By the 1990s, the domestic adoption rates were at an all-time low: relinquishment rates for private adoption were only 1.7 percent among white women, and virtually zero among Black and Latina women. But demand for adoption remained high, and if American mothers were relinquishing at far lower rates than in previous generations, there were still means by which their children could be made available for adoption. The increased acceptability of transracial adoption meant that these children could come via the foster care system (which disproportionately impacts families of color) and international adoption.

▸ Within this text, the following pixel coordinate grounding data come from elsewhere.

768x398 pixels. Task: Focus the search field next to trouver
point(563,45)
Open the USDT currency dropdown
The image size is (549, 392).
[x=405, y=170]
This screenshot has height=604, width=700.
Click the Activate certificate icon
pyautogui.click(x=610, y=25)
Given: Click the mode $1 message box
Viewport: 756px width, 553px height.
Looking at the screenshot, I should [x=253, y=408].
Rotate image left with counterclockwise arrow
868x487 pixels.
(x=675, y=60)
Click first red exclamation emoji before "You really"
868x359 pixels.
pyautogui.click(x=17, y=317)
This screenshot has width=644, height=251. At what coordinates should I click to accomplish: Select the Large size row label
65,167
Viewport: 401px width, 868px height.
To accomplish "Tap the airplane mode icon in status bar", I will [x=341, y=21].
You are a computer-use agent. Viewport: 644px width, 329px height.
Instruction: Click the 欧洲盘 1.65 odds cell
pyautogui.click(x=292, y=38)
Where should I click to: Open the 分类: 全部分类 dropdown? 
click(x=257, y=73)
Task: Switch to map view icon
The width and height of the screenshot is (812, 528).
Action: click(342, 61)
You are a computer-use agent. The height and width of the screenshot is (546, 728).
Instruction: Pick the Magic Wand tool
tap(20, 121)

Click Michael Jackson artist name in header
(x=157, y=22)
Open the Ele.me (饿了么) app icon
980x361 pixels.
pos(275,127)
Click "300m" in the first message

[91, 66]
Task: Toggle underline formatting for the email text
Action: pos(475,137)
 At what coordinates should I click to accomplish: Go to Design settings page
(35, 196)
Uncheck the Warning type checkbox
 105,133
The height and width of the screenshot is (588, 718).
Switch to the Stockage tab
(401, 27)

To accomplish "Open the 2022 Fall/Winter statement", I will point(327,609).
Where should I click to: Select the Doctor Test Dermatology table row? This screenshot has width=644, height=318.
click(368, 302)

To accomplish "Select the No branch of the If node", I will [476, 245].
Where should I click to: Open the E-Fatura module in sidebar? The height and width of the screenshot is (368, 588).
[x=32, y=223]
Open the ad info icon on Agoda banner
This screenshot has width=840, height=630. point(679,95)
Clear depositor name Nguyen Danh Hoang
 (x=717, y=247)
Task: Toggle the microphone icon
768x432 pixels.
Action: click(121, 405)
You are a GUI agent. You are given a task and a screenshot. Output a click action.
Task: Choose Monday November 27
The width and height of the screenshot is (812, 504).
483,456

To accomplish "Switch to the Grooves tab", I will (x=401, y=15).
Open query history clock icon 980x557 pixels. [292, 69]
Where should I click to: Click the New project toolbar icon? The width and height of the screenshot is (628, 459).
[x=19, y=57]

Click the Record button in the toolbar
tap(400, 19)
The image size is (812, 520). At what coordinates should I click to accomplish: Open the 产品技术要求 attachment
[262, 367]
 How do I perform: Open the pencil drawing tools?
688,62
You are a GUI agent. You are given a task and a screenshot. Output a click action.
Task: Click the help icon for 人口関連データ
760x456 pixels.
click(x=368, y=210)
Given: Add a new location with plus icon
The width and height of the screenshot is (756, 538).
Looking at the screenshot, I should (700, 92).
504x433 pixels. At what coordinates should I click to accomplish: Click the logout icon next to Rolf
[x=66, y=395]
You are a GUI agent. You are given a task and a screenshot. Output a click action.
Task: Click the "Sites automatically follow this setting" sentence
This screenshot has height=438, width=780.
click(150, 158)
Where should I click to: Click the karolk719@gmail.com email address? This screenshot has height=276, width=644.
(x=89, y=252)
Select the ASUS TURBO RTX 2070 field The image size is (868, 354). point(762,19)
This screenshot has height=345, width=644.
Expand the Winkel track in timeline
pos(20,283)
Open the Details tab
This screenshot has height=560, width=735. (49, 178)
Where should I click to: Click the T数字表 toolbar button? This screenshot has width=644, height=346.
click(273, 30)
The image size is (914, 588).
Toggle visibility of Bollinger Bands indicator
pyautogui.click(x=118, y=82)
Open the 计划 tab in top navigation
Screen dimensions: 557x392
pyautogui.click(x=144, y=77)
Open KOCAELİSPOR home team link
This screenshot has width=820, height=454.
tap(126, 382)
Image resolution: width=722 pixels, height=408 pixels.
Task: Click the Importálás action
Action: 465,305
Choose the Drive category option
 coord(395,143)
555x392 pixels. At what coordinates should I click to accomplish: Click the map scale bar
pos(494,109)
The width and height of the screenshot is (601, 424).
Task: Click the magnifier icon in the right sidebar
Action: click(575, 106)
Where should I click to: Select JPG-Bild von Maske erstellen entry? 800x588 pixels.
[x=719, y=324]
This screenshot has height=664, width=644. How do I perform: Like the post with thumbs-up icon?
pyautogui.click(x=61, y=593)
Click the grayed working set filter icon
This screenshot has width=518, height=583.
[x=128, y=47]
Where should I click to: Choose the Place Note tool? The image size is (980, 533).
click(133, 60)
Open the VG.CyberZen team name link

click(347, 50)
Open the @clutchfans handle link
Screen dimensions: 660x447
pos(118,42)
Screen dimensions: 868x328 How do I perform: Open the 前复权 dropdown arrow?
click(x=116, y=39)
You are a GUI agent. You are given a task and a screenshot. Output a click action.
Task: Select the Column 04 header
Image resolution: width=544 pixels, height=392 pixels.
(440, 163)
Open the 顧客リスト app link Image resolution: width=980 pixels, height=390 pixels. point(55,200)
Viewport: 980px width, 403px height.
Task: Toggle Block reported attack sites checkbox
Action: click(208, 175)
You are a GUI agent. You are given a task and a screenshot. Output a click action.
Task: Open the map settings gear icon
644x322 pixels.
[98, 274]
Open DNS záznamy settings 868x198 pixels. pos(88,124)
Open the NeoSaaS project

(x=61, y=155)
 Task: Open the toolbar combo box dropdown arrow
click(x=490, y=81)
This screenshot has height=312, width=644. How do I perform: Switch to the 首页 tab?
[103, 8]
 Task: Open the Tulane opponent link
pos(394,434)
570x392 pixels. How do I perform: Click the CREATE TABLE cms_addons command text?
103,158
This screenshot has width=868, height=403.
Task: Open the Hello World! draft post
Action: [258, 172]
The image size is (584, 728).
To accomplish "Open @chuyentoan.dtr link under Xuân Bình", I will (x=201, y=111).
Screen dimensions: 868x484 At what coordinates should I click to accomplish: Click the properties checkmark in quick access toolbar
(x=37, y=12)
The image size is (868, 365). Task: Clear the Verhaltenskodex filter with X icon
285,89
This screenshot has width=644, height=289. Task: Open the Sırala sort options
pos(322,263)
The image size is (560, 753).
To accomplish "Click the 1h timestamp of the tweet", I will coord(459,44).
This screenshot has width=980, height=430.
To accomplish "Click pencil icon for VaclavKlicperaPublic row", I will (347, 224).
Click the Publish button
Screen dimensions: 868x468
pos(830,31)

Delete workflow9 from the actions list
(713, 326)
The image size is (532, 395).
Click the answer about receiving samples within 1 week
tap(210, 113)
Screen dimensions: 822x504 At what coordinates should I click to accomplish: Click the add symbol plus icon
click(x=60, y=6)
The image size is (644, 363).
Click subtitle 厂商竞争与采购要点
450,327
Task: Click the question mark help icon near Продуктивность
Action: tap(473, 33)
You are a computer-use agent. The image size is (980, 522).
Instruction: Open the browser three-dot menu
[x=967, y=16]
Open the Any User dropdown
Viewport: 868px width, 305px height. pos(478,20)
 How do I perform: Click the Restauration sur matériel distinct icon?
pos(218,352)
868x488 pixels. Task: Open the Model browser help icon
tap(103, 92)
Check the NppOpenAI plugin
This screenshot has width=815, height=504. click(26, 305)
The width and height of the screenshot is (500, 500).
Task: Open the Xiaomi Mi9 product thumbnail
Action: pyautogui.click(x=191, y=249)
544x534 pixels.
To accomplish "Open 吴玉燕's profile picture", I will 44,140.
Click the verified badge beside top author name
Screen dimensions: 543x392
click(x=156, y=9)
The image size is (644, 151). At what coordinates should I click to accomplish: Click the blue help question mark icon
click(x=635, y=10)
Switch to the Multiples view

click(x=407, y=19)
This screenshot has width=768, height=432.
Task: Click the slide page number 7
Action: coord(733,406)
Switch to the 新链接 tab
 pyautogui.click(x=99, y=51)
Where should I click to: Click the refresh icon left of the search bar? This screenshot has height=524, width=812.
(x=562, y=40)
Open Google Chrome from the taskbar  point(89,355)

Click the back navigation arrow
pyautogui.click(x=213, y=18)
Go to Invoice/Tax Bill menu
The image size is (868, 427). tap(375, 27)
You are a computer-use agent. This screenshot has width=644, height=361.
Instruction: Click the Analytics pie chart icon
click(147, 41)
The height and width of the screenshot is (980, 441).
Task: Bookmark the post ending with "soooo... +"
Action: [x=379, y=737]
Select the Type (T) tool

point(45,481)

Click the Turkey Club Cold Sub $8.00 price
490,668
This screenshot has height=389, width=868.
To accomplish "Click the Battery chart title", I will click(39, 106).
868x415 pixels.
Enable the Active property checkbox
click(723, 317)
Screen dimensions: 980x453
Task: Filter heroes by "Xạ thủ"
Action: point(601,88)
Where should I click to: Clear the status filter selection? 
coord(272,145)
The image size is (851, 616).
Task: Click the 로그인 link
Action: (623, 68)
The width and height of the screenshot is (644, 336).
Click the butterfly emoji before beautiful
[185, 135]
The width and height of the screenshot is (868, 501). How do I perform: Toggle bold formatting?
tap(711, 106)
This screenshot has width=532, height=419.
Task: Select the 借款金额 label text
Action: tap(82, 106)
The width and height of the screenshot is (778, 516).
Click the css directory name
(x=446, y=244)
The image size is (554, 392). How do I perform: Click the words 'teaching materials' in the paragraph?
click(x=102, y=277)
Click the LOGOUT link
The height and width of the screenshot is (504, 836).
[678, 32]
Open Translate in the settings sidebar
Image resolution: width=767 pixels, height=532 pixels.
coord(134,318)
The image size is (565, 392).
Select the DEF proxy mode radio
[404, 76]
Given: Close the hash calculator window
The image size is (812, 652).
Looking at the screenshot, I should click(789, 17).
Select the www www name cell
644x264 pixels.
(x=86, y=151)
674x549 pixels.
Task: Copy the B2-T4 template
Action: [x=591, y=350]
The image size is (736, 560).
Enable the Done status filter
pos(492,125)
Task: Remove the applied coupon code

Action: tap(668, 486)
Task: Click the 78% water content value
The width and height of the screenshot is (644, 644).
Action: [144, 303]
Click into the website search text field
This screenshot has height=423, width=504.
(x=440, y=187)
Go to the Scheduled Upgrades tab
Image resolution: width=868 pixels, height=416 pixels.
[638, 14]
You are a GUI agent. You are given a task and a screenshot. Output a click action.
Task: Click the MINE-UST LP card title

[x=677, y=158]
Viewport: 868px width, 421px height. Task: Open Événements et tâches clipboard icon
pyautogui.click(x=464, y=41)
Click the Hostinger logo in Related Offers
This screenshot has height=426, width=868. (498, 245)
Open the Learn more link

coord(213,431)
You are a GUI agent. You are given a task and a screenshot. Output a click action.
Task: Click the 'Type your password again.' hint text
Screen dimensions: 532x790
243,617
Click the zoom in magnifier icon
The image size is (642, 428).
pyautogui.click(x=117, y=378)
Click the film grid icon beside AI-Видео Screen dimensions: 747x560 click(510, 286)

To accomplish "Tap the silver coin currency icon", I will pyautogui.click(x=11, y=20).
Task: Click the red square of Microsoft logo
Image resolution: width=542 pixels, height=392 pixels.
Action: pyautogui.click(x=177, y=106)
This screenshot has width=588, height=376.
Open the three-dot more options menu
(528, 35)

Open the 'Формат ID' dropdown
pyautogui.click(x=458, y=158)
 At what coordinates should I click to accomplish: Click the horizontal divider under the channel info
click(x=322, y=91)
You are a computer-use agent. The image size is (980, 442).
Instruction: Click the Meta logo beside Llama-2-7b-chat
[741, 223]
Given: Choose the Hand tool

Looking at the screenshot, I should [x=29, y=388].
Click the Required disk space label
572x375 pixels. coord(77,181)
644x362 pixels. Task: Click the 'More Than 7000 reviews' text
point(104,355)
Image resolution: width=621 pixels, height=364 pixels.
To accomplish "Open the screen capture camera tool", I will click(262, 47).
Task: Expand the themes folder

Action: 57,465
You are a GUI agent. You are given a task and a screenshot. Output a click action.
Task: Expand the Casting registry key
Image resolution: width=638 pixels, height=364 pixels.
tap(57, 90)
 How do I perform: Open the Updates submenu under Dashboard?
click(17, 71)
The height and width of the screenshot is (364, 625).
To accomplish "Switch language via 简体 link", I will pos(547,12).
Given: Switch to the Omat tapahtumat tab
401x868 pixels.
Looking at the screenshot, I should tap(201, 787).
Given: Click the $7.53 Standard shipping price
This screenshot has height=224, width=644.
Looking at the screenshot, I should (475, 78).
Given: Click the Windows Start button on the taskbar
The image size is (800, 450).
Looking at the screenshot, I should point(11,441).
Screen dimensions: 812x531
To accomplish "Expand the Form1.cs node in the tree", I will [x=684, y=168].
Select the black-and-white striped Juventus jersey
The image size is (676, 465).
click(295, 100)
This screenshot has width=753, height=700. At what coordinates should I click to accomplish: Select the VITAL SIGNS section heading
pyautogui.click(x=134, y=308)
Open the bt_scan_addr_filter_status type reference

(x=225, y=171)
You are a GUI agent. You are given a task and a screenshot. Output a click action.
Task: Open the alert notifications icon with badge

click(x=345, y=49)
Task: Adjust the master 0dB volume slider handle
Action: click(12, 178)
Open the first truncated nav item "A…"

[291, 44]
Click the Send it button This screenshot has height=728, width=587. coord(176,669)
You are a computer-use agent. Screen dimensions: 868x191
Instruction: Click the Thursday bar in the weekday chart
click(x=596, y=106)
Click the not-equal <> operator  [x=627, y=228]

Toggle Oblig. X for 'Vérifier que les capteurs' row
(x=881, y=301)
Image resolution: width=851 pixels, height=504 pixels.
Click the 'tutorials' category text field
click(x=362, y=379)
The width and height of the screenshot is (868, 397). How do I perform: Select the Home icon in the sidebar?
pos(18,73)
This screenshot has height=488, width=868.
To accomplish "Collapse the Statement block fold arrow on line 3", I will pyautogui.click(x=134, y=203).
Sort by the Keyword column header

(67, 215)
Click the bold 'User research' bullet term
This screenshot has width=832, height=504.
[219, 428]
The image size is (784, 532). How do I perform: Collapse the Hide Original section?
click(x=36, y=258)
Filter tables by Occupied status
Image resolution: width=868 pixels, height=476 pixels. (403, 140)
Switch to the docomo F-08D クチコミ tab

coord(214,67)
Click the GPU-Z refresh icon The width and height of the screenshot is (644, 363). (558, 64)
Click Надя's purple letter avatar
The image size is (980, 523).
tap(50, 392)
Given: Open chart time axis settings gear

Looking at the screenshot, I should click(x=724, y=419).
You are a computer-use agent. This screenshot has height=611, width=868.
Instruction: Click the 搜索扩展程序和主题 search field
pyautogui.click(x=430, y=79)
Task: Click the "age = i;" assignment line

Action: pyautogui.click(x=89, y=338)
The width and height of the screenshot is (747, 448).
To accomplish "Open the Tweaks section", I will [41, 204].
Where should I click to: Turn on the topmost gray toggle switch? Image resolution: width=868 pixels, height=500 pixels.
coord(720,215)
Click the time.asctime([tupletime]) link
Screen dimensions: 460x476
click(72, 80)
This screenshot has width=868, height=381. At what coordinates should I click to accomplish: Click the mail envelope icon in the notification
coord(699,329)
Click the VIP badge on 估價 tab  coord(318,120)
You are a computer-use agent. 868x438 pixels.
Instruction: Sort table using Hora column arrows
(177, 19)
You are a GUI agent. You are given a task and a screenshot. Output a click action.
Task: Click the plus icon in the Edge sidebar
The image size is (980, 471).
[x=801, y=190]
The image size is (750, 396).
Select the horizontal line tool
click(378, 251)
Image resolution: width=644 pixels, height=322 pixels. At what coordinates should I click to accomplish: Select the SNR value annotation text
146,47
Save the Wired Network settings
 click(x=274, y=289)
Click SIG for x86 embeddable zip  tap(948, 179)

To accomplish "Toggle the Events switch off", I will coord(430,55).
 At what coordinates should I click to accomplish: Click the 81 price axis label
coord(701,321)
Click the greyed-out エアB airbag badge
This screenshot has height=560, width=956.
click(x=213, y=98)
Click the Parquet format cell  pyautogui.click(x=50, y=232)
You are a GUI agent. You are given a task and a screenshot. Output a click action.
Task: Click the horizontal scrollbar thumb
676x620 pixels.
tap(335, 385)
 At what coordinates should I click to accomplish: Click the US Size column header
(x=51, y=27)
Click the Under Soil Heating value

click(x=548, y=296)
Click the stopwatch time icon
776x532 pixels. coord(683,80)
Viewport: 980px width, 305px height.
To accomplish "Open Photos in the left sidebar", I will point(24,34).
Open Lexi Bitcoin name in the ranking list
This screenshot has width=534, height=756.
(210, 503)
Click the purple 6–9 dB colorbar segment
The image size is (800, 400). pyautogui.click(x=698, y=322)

Black mothers were increasingly targeted to have their children removed, not because of abuse or real risk, but for parenting within the constraints of poverty. These efforts were reinforced federally: in 1996, Congress passed the Personal Responsibility and Work Opportunity Reconciliation Act (known as “welfare reform”), which replaced categorial aid to families with temporary aid tied to work requirements; in effect, the law pushed more families into economic vulnerability. Soon after, Congress passed the Adoption and Safe Families Act of 1997 (ASFA), which fast-tracked the termination of parental rights for families with children in foster care. While this policy was intended to move children to permanency more quickly, it also framed adoption as preferable to reunification with their families; its aim was to double the number of foster care children available for adoption. It worked. The position the National Association of Black Social Workers had advanced in 1972 was rendered moot in these acts. Legal scholar Dorothy Roberts tells the story of Valerie, a Black mother trying to parent her young children in a cold, roach-infested apartment in 1998—just a year after ASFA was passed. Her children were sick, her housing was unstable, her utilities were cut off, and her mental health was wavering. She turned to the Department of Children and Family Services (DCFS) for help, hoping to place the children in foster care temporarily while she worked to build a safer and more stable life. But even after successfully completing parenting classes, Valerie was not reunited with her children. After more and more delays and escalating mental distress, DCFS changed the goal from reunification to termination of parental rights and adoption. The child welfare system (or family regulation system, as it is often referred to by critics) had always been used to police Black families with the threat of child removal, but this now involved children being made available for adoption.